I think how this implemented in real time is still to be worked on. In this thread there are a lot of items and questions. One item of importance I brought up earlier is the need for a 2 minute data sequence for optimal DFA a1 calculations. Also heart rate artifacts will disrupt the patterns and cause problems do the limits for artifacts is quite low and artifact identification and removal is import to the method. In Runalyze the data is all binned, meaning the data one sees in the DFA a1 table is for a 2 minute window as is the power an average of the power over that same 2 minutes. This means the data is heavily smoothed. This is why I currently think that one must stabilize your power at least in 2 minute but probably better longer steps to get clean data. Of course one reason that it may not be universal is the issue of how one’s heart reacts to changes in stressors like exercise and if you have arrhythmias etc. I am still trying to understand this topic but the more I read the more it seems that it might have some utility in the right use case. AI Endurance have implemented a readiness to train idea based upon DFA a1. New readiness to train and durability HRV metrics

So things are progressing… this is something I hope will become another tool in the assessment toolbox.

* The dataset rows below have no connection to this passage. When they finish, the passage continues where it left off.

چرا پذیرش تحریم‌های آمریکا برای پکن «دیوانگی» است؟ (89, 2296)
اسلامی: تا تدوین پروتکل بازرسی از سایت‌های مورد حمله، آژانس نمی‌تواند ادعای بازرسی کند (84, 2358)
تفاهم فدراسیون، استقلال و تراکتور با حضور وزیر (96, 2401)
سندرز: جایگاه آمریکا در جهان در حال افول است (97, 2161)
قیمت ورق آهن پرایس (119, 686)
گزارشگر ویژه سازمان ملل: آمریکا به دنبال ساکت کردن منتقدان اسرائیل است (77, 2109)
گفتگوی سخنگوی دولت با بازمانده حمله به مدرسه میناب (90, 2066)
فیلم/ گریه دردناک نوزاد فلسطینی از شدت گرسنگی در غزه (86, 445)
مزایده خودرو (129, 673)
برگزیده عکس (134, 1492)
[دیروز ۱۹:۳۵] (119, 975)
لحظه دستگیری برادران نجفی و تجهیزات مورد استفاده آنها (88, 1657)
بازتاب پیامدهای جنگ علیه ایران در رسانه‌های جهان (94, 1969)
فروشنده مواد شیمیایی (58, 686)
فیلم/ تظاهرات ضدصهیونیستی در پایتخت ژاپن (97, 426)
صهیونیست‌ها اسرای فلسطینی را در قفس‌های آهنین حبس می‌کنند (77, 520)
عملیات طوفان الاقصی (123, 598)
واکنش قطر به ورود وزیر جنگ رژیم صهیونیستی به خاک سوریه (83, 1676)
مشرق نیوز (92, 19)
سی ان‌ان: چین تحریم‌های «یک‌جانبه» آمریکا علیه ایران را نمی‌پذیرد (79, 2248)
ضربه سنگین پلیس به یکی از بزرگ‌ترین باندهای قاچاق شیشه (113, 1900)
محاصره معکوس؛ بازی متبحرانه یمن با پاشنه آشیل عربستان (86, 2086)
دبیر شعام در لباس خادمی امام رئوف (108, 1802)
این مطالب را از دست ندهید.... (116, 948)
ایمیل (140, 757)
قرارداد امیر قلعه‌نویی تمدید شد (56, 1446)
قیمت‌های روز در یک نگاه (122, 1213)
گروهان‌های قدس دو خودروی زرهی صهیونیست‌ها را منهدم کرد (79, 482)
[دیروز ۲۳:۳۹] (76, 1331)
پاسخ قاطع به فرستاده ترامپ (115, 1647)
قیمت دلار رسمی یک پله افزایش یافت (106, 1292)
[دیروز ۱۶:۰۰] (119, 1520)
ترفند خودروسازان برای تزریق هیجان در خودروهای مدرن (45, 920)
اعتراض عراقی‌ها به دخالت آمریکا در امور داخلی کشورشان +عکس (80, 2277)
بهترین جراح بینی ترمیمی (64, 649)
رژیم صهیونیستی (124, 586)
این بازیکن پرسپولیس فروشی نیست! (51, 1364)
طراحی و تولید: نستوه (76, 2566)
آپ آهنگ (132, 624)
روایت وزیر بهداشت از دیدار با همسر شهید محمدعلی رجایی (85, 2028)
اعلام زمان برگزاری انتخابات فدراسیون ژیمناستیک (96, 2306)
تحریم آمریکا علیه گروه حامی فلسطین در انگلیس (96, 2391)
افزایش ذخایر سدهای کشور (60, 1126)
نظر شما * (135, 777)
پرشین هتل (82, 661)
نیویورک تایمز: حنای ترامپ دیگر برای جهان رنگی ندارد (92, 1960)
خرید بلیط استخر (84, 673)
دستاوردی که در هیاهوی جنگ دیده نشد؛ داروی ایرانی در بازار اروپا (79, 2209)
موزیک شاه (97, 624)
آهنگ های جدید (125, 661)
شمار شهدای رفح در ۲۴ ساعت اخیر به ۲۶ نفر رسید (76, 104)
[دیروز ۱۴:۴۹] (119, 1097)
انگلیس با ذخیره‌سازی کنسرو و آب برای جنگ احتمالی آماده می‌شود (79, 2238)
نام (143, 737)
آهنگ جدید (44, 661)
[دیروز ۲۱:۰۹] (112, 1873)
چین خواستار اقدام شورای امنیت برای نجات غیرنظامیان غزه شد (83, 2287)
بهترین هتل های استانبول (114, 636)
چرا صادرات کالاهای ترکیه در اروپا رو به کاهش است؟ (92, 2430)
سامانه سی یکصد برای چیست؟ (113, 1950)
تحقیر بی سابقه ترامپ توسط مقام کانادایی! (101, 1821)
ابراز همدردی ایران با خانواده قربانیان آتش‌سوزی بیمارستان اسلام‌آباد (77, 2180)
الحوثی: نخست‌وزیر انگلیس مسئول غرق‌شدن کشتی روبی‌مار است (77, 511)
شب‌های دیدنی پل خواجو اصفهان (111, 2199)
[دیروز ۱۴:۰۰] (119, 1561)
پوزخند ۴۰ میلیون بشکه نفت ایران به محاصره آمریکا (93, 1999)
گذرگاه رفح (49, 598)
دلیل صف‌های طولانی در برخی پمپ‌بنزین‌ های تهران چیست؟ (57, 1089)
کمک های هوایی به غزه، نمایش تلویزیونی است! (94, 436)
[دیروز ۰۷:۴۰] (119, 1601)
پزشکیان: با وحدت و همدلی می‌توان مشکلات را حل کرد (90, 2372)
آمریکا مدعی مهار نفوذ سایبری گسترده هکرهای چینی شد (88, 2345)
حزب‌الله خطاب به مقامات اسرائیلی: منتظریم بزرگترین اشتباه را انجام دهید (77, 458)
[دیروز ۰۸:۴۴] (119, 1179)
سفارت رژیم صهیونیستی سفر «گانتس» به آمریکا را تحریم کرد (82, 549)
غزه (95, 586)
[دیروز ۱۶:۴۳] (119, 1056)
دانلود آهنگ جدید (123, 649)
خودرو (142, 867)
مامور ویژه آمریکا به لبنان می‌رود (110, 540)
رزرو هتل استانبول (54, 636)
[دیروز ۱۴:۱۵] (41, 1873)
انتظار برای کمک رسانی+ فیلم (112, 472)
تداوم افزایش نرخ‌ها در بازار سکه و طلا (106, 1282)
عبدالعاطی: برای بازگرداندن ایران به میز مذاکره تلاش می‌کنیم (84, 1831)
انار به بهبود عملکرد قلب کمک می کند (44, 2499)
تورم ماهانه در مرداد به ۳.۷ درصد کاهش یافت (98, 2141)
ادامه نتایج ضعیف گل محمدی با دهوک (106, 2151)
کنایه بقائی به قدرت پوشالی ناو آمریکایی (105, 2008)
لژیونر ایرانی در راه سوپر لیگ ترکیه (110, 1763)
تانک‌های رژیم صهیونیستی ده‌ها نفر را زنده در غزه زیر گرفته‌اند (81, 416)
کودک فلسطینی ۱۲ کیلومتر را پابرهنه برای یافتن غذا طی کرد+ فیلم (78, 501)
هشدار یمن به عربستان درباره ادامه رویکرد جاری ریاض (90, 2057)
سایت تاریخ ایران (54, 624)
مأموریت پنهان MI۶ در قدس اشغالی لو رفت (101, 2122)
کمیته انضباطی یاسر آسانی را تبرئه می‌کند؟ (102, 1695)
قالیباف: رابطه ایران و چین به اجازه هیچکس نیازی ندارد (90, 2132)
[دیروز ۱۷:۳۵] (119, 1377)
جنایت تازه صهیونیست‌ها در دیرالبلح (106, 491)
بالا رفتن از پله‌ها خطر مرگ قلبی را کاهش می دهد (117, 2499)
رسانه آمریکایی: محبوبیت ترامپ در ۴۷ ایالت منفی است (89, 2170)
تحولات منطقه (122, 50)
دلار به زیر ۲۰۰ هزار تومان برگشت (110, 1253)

I have had it confirmed by Dr Rogers that they in fact do use average values that are in sync with the same time span as used for the calculated DFA a1 result. In their paper: Rogers B, Giles D, Draper N, Hoos O and Gronwald T (2021) A New Detection Method Defining the Aerobic Threshold for Endurance Exercise and Training Prescription Based on Fractal Correlation Properties of Heart Rate Variability. Front. Physiol. 11:596567. doi: 10.3389/fphys.2020.596567 the explain the protocol as taking a rolling 2 minute DFA a1 with update every 5 seconds. from the paper: " For example, at a time of 10 min into the testing, the DFA a1 is calculated from the 2 min window starting from minute 9 and ending at minute 11 and labeled as the DFA a1 at 10 min. Based on a rolling time recalculation every 5 s, the next data point would occur at 10:05 min (start 9:05 min and end 11:05 min)." Because of this it can not work as described in this cited paper in real time since you can not know this future data. However Dr. Rogers agrees that the data should span the time of the DFA a1 calculation. As I see it that is not how most users are applying the data. For real time it may be that it does not work as well and can only be performed as a post test calculation. I am not certain if any software other than Kubios can do this? So though they care reporting accurate DFA a1 data the ability to find breakpoints seem not to be applied as per this paper or as described by Dr. Rogers.

Just a new thought on this item. I have looked at this and used various apps to see real time DFA a1 and to date I am not a good candidate for this. It appears that no matter what, my DFA values are not in sync with the break points 0.75 and 0.50. I know Marco Altini is not a fan of DFA a1 but why I am not certain. I think it may be that he thinks this may be more individual than is being reported. I am starting to think the Marco is right, this may be something you need to track individually and use as a tracking metric rather than and absolute value. In other words, if you work at a power of say x% of TP and DFA a1 changes with time to be a higher number maybe that change indicates improved fitness, similar to the HR to Power ratio, as fitness improves HR for a set power is lower. Anyhow the DFA a1 breakpoints are useless for me.